Víctor Hugo Figueroa, el ex profesor de básquet que abusó de una nena a la que le daba clases en la Sociedad Italiana de Villa Mercedes, fue condenado al lugar en el que está desde hace casi cuatro años, cuando lo procesaron por cometer toda clase de delitos sexuales contra la chiquita. El Tribunal que lo juzgó esta semana lo sentenció ayer a 20 años de prisión.
Los jueces Hugo Saá Petrino, Ariel Parrillis y Adriana Lucero Alfonso lo hallaron culpable de los delitos por los cuales llegó acusado hasta esta instancia de debate oral, es decir “Abuso sexual con acceso carnal reiterado” y “Corrupción de menores, agravado por la edad de la víctima”.

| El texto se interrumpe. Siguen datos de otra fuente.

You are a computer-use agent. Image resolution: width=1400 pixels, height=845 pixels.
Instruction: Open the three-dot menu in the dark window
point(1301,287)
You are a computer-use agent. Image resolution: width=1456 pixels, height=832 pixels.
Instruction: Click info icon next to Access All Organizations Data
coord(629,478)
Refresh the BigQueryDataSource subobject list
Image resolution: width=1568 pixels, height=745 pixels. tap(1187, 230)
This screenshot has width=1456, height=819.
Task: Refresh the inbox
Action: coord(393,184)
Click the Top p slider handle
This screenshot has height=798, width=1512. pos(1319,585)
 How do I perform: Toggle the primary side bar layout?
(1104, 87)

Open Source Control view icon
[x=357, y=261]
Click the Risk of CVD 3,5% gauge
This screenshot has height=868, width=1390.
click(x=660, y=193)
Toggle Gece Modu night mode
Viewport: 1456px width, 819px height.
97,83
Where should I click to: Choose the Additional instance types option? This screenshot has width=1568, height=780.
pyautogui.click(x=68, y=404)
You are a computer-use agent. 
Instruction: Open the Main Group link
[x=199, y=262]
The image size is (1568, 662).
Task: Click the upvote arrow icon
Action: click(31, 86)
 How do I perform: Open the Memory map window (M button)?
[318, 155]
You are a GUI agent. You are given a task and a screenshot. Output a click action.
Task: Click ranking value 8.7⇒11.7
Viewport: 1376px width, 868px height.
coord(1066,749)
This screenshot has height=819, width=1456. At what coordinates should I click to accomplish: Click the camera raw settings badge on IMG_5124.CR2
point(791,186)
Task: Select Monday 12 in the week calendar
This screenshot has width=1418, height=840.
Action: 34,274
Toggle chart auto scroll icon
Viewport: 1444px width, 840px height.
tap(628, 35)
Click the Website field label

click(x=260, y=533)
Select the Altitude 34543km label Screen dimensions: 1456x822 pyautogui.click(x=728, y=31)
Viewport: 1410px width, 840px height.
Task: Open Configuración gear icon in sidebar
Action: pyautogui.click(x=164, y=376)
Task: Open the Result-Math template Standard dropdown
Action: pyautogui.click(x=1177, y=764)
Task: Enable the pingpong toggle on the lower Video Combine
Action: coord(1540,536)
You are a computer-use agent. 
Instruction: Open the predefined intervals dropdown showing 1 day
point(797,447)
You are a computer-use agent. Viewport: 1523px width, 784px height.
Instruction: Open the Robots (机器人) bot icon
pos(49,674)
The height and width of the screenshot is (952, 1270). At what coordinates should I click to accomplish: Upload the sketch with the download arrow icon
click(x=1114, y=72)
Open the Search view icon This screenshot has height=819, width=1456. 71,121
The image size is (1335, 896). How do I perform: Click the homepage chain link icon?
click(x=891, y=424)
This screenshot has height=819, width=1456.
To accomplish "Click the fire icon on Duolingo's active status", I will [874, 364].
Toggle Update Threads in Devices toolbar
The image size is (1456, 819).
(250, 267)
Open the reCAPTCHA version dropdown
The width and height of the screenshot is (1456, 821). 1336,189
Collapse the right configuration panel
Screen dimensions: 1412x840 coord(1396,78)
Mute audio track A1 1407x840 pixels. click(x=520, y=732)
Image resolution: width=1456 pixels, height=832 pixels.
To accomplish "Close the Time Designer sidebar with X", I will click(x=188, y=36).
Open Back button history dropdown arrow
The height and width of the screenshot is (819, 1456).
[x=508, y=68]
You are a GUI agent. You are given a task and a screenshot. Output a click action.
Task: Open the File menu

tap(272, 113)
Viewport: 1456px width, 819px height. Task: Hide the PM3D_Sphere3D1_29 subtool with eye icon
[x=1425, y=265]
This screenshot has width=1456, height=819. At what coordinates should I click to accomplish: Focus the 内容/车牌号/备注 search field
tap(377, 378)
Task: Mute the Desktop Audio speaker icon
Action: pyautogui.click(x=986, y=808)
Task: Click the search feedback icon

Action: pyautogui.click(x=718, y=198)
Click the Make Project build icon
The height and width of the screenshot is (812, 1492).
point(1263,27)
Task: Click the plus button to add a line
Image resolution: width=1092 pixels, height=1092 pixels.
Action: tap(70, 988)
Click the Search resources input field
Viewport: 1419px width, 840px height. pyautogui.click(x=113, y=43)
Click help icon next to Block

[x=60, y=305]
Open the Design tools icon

El veredicto fue dado a conocer pasadas las 14:30. Unas horas antes, durante la mañana, los magistrados escucharon los argumentos finales y los respectivos pedidos de pena de las partes. El fiscal Maximiliano Bazla inició las exposiciones y requirió para Figueroa 20 años de cárcel. Explicó que el ahora condenado aprovechó una relación de confianza con la víctima y que todo ocurrió en un establecimiento deportivo, en un sector aislado y alejado.
Pascual Celdrán, el abogado de la familia de la nena, y María Victoria Cortázar, la defensora de Niñez, Adolescencia e Incapaces 1, adhirieron al pedido del representante del Ministerio Público. En tanto, la defensora oficial Eliana Pradel cuestionó las pruebas aportadas.
Pradel, además, argumentó que su asistido enfrenta una acusación sufriendo la presión de la “criminología mediática”, y habló de la influencia ejercen los medios de comunicación. Dijo la acusación está sobredimensionada y que el principio de inocencia constituye una garantía constitucional.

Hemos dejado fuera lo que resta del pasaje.